Conclusion: GPT-3.5 may be of value in recognizing NMOSD. However, the manner in which medical information is conveyed, combined with the potential for inaccuracies may result in unnecessary psychological stress.

求助全文

通过发布文献求助，成功后即可免费获取论文全文。去求助

来源期刊

Journal of the Neurological Sciences 医学-临床神经学

CiteScore

7.60

自引率

2.30%

发文量

313

审稿时长

22 days

期刊介绍： The Journal of the Neurological Sciences provides a medium for the prompt publication of original articles in neurology and neuroscience from around the world. JNS places special emphasis on articles that: 1) provide guidance to clinicians around the world (Best Practices, Global Neurology); 2) report cutting-edge science related to neurology (Basic and Translational Sciences); 3) educate readers about relevant and practical clinical outcomes in neurology (Outcomes Research); and 4) summarize or editorialize the current state of the literature (Reviews, Commentaries, and Editorials).
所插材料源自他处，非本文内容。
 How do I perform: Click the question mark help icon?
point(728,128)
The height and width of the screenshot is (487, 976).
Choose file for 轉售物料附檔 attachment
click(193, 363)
JNS accepts most types of manuscripts for consideration including original research papers, short communications, reviews, book reviews, letters to the Editor, opinions and editorials. Topics considered will be from neurology-related fields that are of interest to practicing physicians around the world. Examples include neuromuscular diseases, demyelination, atrophies, dementia, neoplasms, infections, epilepsies, disturbances of consciousness, stroke and cerebral circulation, growth and development, plasticity and intermediary metabolism.